▶ _DESCRIPTION OF THE TASK_:
In the Daewoo Motor news item, rewrite the passage from "The South Korean" to "the near future.", changing "auto maker" to "carmaker".

▶ _TEXT TO READ_:
=====

Daewoo Motors Cuts Executives, Unable to Pay Other Employees
                    October 25, 2000

                    Dow Jones Newswires

                    SEOUL, South Korea -- Daewoo Motor Co. said it has cut its
                    senior-executive staff at home and abroad by 30% as a part of its
                    restructuring efforts.

                    The South Korean auto maker closed 17 bureaus led by senior
                    executives, and reduced the number of senior executives from 135 to
                    95. The company said it cut 48 senior executives in August of 1999,
                    and 45 more in January. Daewoo plans to announce additional staff cuts
                    and business restructuring measures in the near future.

                                         The number of Daewoo Motor employees who
                                         quit their jobs totaled 95 in September, up from
                                         48 in Aug. The company has approximately
                                         19,000 assembly-line and office workers.

                    Meanwhile, the company said it again failed to pay its employees salaries
                    this month because of a shortage of funds. It hasn't paid its office
                    workers for September and October, and it hasn't paid its assembly line
                    workers for October.

                    The government and creditors of Daewoo Motor are in talks with
                    General Motors Corp. in an attempt to sell the auto maker.

                    GM, which had a 15-year alliance with Daewoo that ended in 1992, has
                    long been interested in Daewoo as a way to further expand into Asia's
                    auto markets, which are starting to recover from their slump during the
                    1997-1998 Asian financial crisis.

=====

▶ _RECORDED INFORMATION_:
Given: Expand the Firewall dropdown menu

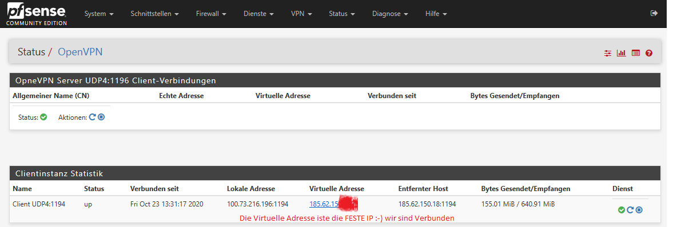Looking at the screenshot, I should pos(211,14).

=====

▶ _TASK RESULT_:
The South Korean carmaker closed 17 bureaus led by senior
                    executives, and reduced the number of senior executives from 135 to
                    95. The company said it cut 48 senior executives in August of 1999,
                    and 45 more in January. Daewoo plans to announce additional staff cuts
                    and business restructuring measures in the near future.